Pursuant to legislation, the California Energy Commission introduced a Power Content Label, sort of a nutritional label for electricity, to delineate power sources. Issued annually, it displays the mix of electricity purchased by a provider, primarily utilities, broken out by resource type, ranging from natural gas and coal to renewable sources, such as solar and wind.
The problem is the Power Content Label provides too little information about the fuels powering the grid and no information at all about what fuels are being used at any given time. This leaves electric power providers less than fully accountable for the power purchase and delivery decisions they make.
Although customer choice of retail providers is now quite limited, the current label fails to help customers who do have a choice to make well-informed decisions, and it fails to properly reveal the greenhouse gas implications of their power use decisions. Further, it does not delineate the times at which various sources are being used to power the grid, an increasingly important detail as regulators make decisions about when to encourage people to use power for such purposes as charging electric vehicles.

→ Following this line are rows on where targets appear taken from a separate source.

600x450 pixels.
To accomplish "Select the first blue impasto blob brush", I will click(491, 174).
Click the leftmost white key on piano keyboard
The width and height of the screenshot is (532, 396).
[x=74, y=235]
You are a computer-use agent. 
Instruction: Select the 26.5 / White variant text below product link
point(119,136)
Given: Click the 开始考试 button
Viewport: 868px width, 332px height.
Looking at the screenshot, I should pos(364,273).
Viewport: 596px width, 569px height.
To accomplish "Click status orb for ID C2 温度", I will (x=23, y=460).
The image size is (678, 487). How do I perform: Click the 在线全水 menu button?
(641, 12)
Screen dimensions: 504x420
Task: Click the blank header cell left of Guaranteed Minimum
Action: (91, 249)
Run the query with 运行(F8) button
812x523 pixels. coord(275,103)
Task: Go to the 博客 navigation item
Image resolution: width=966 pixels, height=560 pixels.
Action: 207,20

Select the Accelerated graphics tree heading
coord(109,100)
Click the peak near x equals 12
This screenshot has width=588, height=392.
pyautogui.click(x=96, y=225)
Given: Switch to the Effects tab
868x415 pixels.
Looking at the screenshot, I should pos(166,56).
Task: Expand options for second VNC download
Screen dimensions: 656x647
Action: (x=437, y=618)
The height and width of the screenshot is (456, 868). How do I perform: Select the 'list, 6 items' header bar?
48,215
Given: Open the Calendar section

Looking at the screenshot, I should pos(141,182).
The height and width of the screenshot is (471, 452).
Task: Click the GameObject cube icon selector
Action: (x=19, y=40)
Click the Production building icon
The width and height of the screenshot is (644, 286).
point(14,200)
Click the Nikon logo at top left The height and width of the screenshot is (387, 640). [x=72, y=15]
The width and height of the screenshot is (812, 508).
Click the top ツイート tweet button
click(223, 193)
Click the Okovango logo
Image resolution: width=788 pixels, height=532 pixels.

Knowing Your Power: Improving the Reporting of Electric Power Fuel Content in California
This report provides the history of the Power Content Label, explains the problems with the existing approach, analyzes reasons for current limitations and offers suggestions for improving the process.
An “unspecified” problem
Electricity retailers are allowed to characterize a portion of their power as coming from “unspecified” sources. Statewide, that represents more than 14 percent of the delivered electricity; and for Southern California Edison, unspecified power has exceeded 40 percent. Power in this category is not just any electric generation – the unspecified category is dominated by imported power that likely includes output from the dirtiest generators serving California markets.
In addition, the law only requires retail providers to tell their customers about annual average usage of each fuel type – not by hour, or even by season. Perhaps equally important, the Energy Commission does not perform an audit to ensure the accuracy of the information it is providing.
Arguably, retailers don’t want to be required to account for all their power purchase decisions, dirtier out-of-state generators don’t want to identify themselves as it could lead to lower sales and none of the market participants, including the California Independent System Operator, want to take on the added work of creating accurate, detailed accounting for each transaction. Further, retailers have successfully argued that any disaggregation of the annual fuel averages by season, month or day would enable generators to gain a business advantage by allowing them to infer the marketing strategies of competitors.
Improving reporting
How could policymakers and stakeholders improve the Power Content Label reporting process and help achieve California’s ambitious decarbonization goals? It would require designing an emissions accounting framework that incorporates more accurate power source disclosure, reduces unspecified power as much as possible and breaks down usage by hour. This would provide information that is more complete and reliable.
California power customers deserve to know what they are buying whether the electricity source is clean or dirty, so that they can evaluate the climatological consequences resulting from the release of air pollution emanating from some types of power plants.
The fuel choices made by load-serving entities have consequences. Those companies should not be able to deflect responsibility for such consequences by claiming that they cannot know what emissions they are enabling. Would consumers want to buy a food product if the label stated that 14 percent of the contents was unspecified?
Next steps to take
Fortunately, we can get closer to the truth about fuel choices. It requires action on the part of retail providers, power marketers and the operators of organized markets. In addition, it requires resolve and tenacity on the part of regulators. The California Energy Commission and California Public Utilities Commission can clarify the power content mix and require the utilities to account for the origins of all the power that they schedule onto the grid.
As the role of electricity in reducing greenhouse gas emissions becomes greater, the ability to fully understand the consequences of power choices and to hold retailers accountable becomes even more critical.